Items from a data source
◆ ◆ ◆ ◆

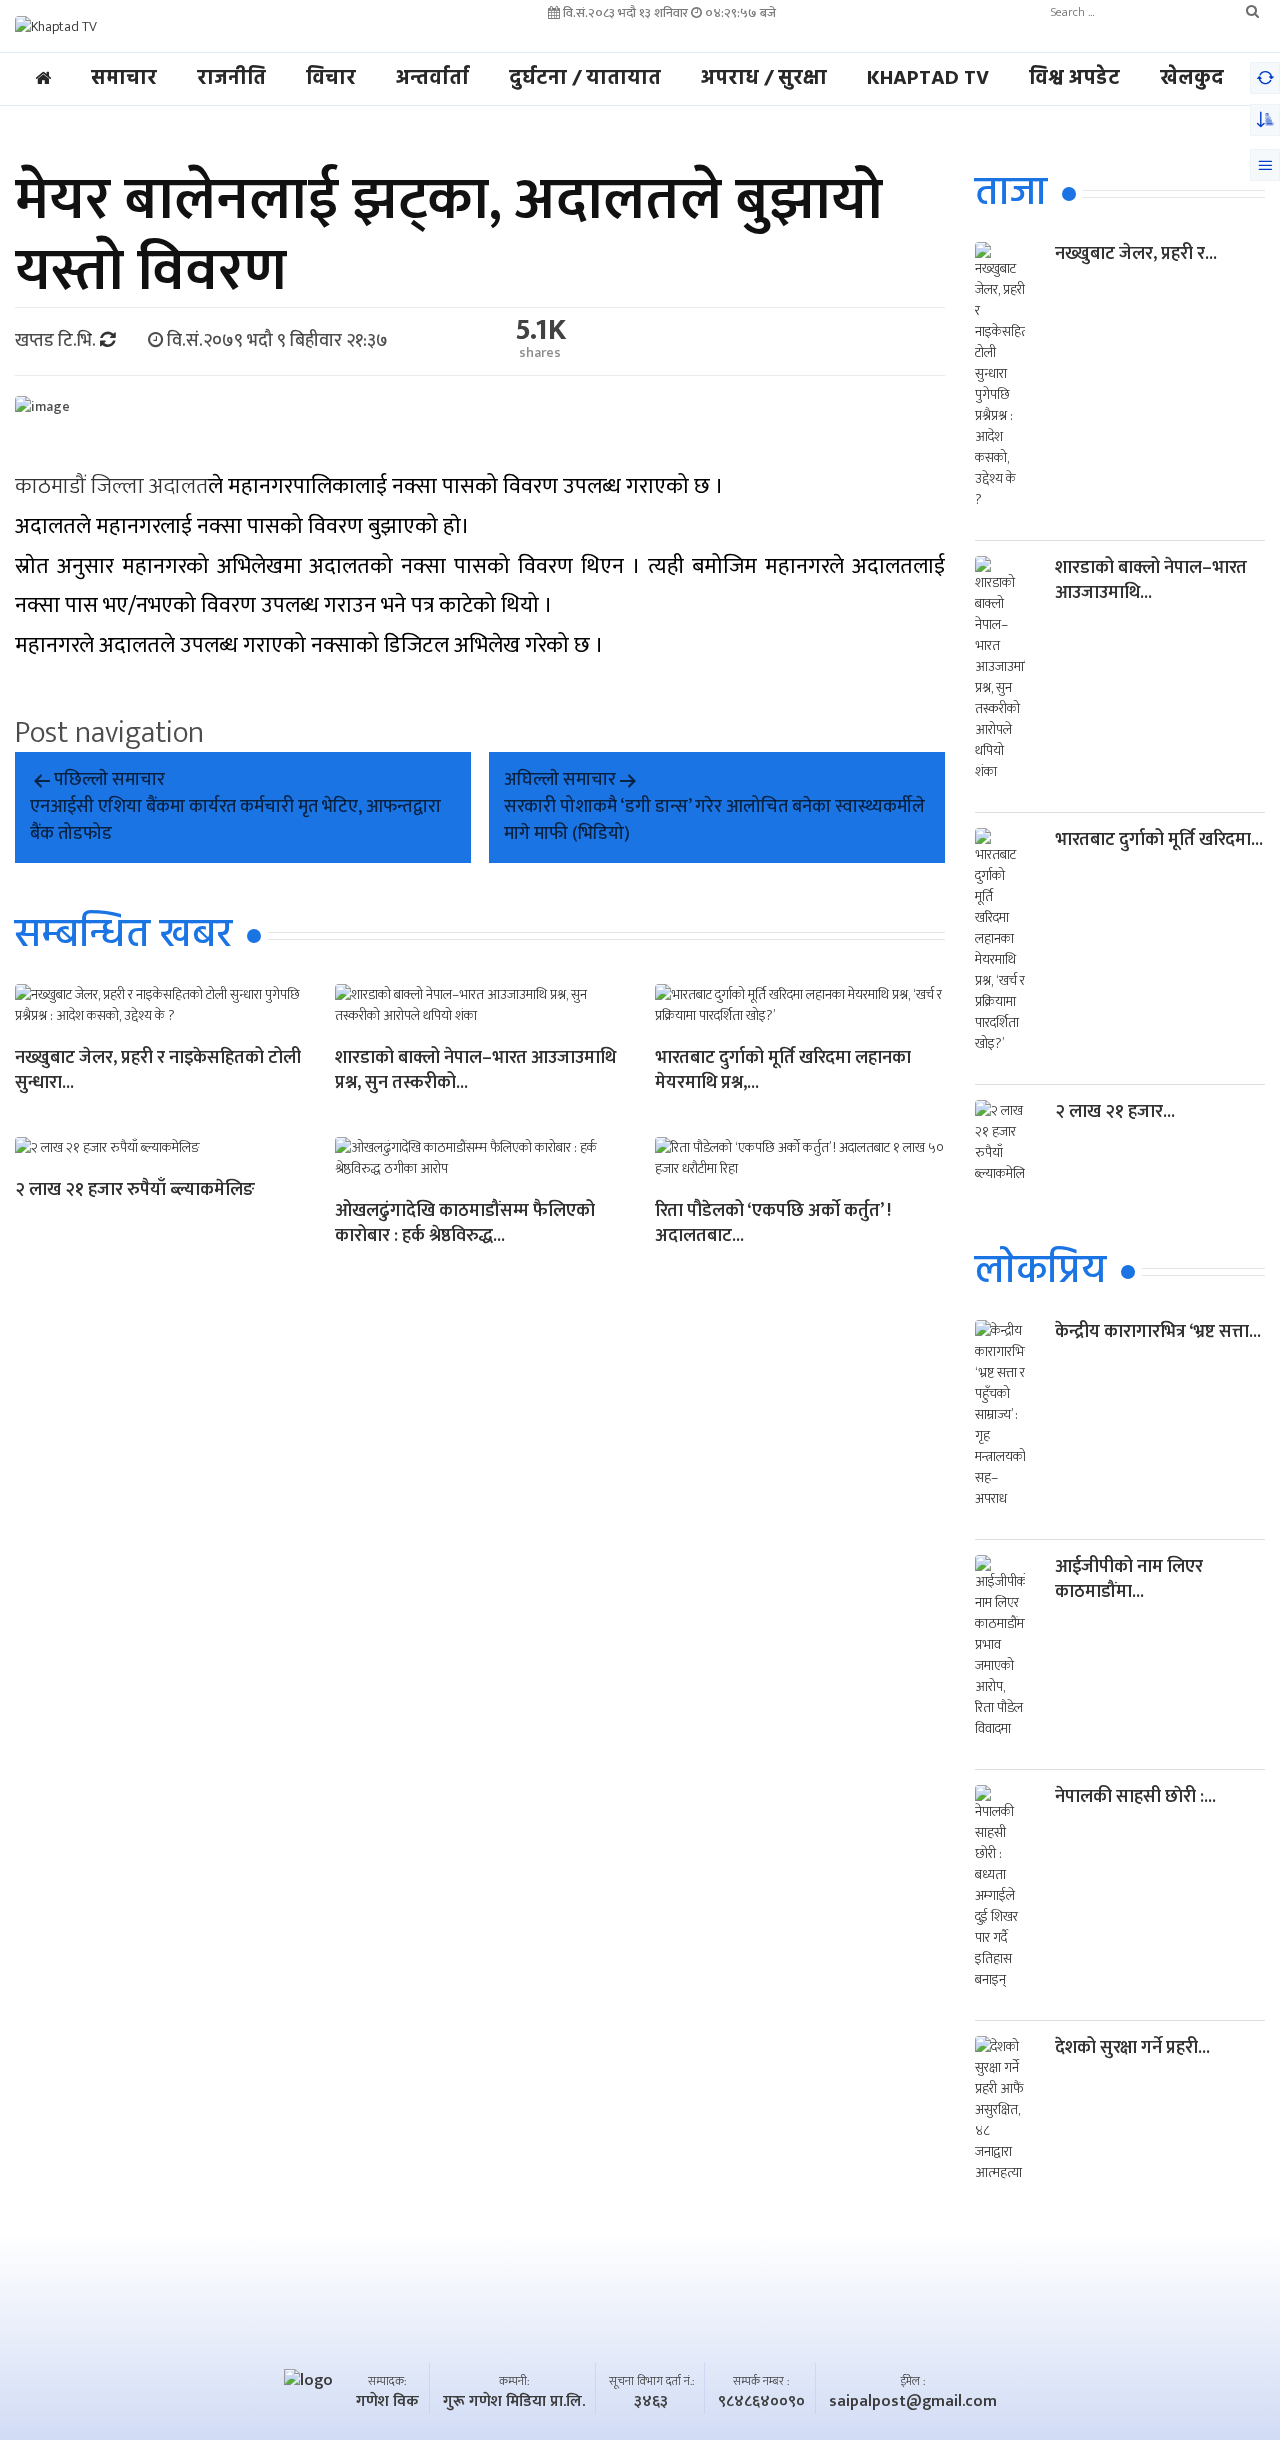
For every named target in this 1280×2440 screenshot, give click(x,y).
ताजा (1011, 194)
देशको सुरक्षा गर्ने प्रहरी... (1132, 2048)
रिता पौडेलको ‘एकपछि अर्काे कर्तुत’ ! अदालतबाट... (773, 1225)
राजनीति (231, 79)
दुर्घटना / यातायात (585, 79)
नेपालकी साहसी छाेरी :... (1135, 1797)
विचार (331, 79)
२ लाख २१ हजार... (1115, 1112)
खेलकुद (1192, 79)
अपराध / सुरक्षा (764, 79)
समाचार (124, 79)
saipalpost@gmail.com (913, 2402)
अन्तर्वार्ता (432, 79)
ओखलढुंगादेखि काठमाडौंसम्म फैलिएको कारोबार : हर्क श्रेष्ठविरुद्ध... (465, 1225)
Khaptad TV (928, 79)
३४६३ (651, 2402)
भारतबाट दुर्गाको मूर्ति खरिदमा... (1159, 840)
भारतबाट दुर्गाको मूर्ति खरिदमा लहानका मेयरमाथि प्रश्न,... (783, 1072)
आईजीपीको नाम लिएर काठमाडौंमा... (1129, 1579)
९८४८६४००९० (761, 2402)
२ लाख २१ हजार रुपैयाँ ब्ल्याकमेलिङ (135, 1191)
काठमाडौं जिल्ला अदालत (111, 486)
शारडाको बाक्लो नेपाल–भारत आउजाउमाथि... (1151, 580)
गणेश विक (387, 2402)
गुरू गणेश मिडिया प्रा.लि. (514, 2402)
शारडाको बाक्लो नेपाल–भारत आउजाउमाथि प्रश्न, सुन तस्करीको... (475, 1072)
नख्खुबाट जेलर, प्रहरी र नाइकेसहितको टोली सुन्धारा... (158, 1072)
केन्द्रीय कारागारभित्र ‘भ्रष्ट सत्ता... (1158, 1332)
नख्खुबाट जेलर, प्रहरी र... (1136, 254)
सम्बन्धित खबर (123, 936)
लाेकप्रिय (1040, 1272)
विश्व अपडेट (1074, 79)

◆ ◆ ◆ ◆

> **Exercise directions**: Beginning with the line above that contains "नेपालकी साहसी छाेरी :... (1135, 1797)", copy each line exactly up to and including the line that contains "गुरू गणेश मिडिया प्रा.लि. (514, 2402)", and go no further.

> **Result**:
नेपालकी साहसी छाेरी :... (1135, 1797)
विचार (331, 79)
२ लाख २१ हजार... (1115, 1112)
खेलकुद (1192, 79)
अपराध / सुरक्षा (764, 79)
समाचार (124, 79)
saipalpost@gmail.com (913, 2402)
अन्तर्वार्ता (432, 79)
ओखलढुंगादेखि काठमाडौंसम्म फैलिएको कारोबार : हर्क श्रेष्ठविरुद्ध... (465, 1225)
Khaptad TV (928, 79)
३४६३ (651, 2402)
भारतबाट दुर्गाको मूर्ति खरिदमा... (1159, 840)
भारतबाट दुर्गाको मूर्ति खरिदमा लहानका मेयरमाथि प्रश्न,... (783, 1072)
आईजीपीको नाम लिएर काठमाडौंमा... (1129, 1579)
९८४८६४००९० (761, 2402)
२ लाख २१ हजार रुपैयाँ ब्ल्याकमेलिङ (135, 1191)
काठमाडौं जिल्ला अदालत (111, 486)
शारडाको बाक्लो नेपाल–भारत आउजाउमाथि... (1151, 580)
गणेश विक (387, 2402)
गुरू गणेश मिडिया प्रा.लि. (514, 2402)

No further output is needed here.